Summary: Features include 1) resupinate growth on wood, 2) a fruitbody that is thin, white to yellowish, becoming thicker and waxy, with conspicuous rhizomorphs, 3) on drying a tendency to for the fruitbody to separate off in small rectangular blocks, 4) spores that are obliquely elliptic to pip-shaped, smooth, and colorless, and 5) a monomitic hyphal system, the subicular hyphae wide with large clamp connections.

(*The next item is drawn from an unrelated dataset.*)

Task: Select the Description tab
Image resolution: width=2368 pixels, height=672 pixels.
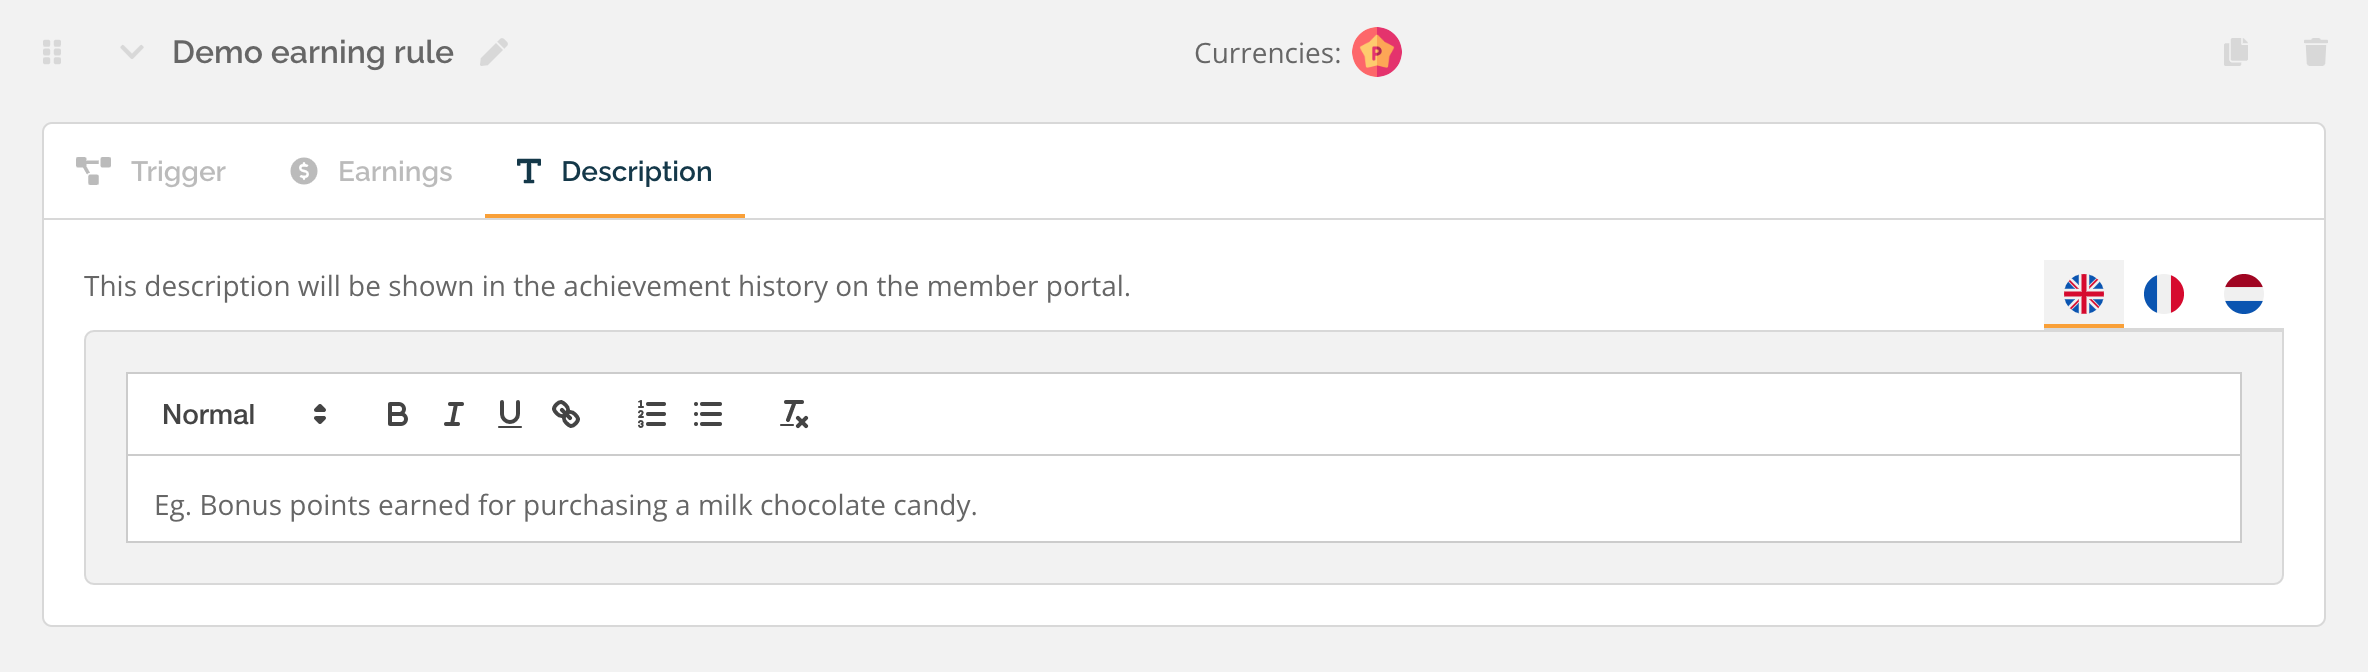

Microscopic: SPORES 6-8 x 3.5-4.5 microns, obliquely elliptic to pip-shaped, smooth, thin-walled; BASIDIA 4-spored, 25-35 x 5-6 microns, narrowly clavate; CYSTIDIA none; HYPHAE monomitic: subiculum hyphae 4-8 microns wide, loosely interwoven, somewhat thick-walled, sparsely branched and anastomosed, with clamp connections, subhymenium hyphae 3-4 microns wide, densely branched and interwoven, with clamp connections, (Eriksson), SPORES 4-4.5 x 3 microns, smooth, colorless, few found; no GLOEOCYSTIDIA, hyphae 4 microns wide, loosely interwoven, very thin-walled, abundantly nodose-septate, not encrusted, (Burt), SPORES 6-8(10) x 3-4(5) microns, (Julich)
Notes: Ceraceomyces tessulatus has been found in BC, WA, OR, ID, AB, NS, ON, PQ, AL, AZ, LA, MD, ME, MO, NH, NM, NY, RI, SC, and VT, (Ginns), and Austria, Czechoslovakia, Estonia, Finland, France, Germany, Norway, Spain, Sweden, United Kingdom, and the USSR, (Julich).